1) Basic experiment 1 (Rhodamine 123 discharge time)
In order to identify cancer cells in a culture mediated by MDCK, the six types of cells in column 0014 were cultured in a 35 mm cell culture dish, and the time for complete disappearance of Rhodamine 123, a fluorescent dye, was examined. In the method, Rhodamine 123 was added dropwise to the culture medium, and the cells were cultured and stained for 30 minutes in the dark. After 30 minutes, this specimen was washed twice with PBS, Rhodamine 123 was removed, and the medium was replaced with a new medium. Observation was carried out with a fluorescence microscope until time. The time during which the fluorescence was completely invisible with a fluorescence microscope was defined as the Rhodamine 123 excretion time of each cell.

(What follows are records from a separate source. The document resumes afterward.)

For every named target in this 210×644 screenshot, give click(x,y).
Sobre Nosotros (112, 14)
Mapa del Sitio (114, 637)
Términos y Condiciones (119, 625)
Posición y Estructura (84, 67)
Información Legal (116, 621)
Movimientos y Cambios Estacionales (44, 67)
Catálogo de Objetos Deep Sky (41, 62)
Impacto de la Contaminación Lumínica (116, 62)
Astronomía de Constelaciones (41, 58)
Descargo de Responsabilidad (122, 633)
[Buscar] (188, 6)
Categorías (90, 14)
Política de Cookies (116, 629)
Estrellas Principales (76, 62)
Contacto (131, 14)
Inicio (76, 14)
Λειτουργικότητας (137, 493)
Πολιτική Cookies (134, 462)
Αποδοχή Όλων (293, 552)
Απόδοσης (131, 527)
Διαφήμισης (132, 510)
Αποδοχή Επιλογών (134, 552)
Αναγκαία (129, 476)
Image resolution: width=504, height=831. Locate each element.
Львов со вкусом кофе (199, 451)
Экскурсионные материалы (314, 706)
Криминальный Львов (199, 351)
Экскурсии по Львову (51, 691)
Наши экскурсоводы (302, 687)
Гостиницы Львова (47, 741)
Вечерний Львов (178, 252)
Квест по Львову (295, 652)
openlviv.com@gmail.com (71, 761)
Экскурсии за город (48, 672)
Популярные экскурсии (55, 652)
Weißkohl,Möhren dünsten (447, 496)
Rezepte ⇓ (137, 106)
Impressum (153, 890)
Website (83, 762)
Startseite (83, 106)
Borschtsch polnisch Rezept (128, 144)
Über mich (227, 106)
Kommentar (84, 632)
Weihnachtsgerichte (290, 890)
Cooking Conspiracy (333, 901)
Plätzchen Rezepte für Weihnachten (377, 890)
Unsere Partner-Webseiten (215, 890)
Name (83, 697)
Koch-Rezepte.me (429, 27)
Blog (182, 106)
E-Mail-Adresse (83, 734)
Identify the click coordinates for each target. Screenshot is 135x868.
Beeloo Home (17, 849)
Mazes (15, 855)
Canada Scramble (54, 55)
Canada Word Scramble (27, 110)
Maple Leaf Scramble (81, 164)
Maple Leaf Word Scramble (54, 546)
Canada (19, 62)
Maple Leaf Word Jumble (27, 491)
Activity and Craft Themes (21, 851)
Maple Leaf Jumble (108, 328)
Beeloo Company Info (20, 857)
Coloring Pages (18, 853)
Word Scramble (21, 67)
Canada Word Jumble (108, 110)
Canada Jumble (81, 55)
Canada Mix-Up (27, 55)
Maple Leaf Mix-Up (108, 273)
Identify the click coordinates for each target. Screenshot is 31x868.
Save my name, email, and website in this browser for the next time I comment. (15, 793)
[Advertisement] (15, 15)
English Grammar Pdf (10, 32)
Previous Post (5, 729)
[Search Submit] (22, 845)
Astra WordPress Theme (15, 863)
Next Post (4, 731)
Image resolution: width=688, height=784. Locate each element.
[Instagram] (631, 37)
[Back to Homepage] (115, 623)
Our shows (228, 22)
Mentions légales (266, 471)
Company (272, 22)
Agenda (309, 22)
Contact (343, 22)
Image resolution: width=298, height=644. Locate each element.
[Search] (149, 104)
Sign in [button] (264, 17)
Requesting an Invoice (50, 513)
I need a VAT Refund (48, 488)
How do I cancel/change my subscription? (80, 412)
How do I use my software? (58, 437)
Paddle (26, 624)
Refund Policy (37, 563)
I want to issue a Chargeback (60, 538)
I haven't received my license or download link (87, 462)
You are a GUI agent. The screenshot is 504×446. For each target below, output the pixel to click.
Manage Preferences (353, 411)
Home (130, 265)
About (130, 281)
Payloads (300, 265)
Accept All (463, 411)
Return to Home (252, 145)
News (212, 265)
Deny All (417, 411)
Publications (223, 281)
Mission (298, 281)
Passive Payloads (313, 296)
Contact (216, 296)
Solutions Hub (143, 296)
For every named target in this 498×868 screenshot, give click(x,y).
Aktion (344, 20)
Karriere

2) Basic experiment 2 (Effect of MDCK on cancer cell colony formation)
Cancer cells will be mediated by MDCK. Therefore, the influence of MDCK on cancer cell colony formation was examined. MDCK and cancer cells HeLa were examined in a 35 mm cell culture dish.

Specimens seeded with 1 × 10 ⁴ , 5 × 10 ³ , 1 × 10 ³ , 5 × 10 ² , 1 × 10 ² HeLa on the culture dish (HeLa alone), and the presence of HeLa in the above number of cells after 24 hours Two types of specimens (HeLa + MDCK example) seeded with MDCK in the lower cell culture dish were prepared, Rhodamine 123 staining was performed on the seventh day of culture, and the morphology was observed with an optical microscope and a fluorescence microscope, and compared.

3) Basic Experiment 3 (Influence of NIH3T3 and GP8 on TECK value of MDCK)
The relationship between the cell dynamics (behavior) of NIH3T3 and GP8 laid on the lower surface 1c and upper surface 1b of the 3422 chamber and MDCK having electrical resistance was examined.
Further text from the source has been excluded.